As seemed to be expected among market participants, the OTC Margin Rules do not differ significantly from the last draft that was published in April of 2019. There are a few definitions that have been clarified. For example, "netting set" no longer refers to a group of transactions between "covered entities", which was an undefined term. Corporate groups that pool risk in a single entity will be pleased to see the intragroup transaction threshold has been raised from ZAR50-billion to ZAR100-billion in gross notional exposure. This means that intragroup non-centrally cleared OTCs need not be margined (initial or variation) if the gross notional amount of OTCs between an OTC derivative provider and a group counterparty is less than ZAR100-billion. Many of the key provisions have not changed – the ZAR30, ZAR23, ZAR15 and ZAR8-trillion month-end aggregate of gross notional derivative contract thresholds have not changed for the phasing in of the margin requirements, and each group will be phased-in a year after the previous group begins posting IM and VM. FX forwards and swaps remain outside of the scope of the OTC Margin Rules, and eligible collateral and associated haircuts have not changed.
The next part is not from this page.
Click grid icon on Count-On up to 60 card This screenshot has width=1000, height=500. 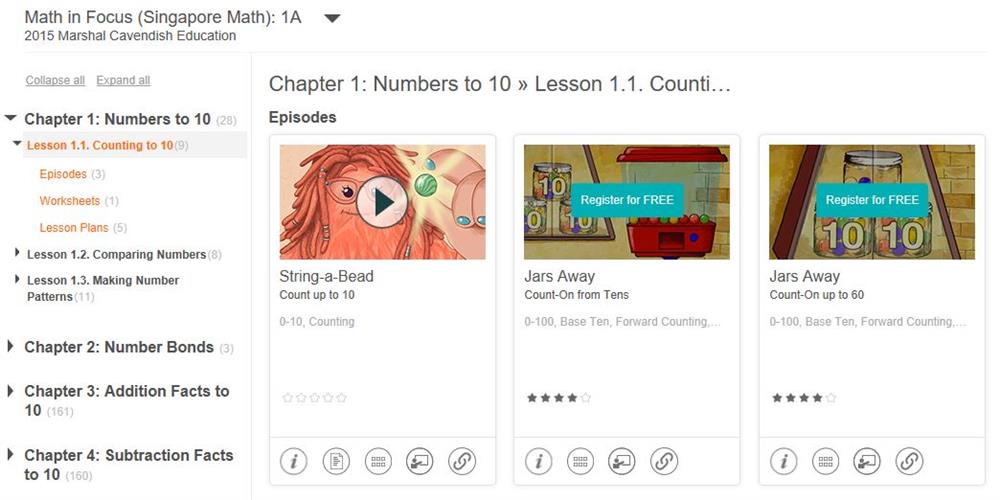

Unfortunately, the OTC Margin Rules have not given clarity regarding how all of the requirements regarding the holding of IM can be achieved. IM may be reused once by the IM collector to a third party, who may not reuse the IM. Even when IM is reused (rehypothecated), legally enforceable protection must be given to the IM provider from the risk of loss of the IM and the IM must be immediately available to the IM collector. Under current South African law, however, if the IM collector re-pledges the IM to a third party, the IM collector loses its own security interest in the IM and the IM will not be immediately available to the IM collector. The comment matrix published together with the OTC Margin rules did not provide any clarity on this point.

We are one half of a step closer to the phasing in of IM and VM in South Africa. Providers that may fall into the first phase will have to start preparing to implement or repaper its credit support documents in order to be ready for a potential first deadline occurring in the first quarter of 2021.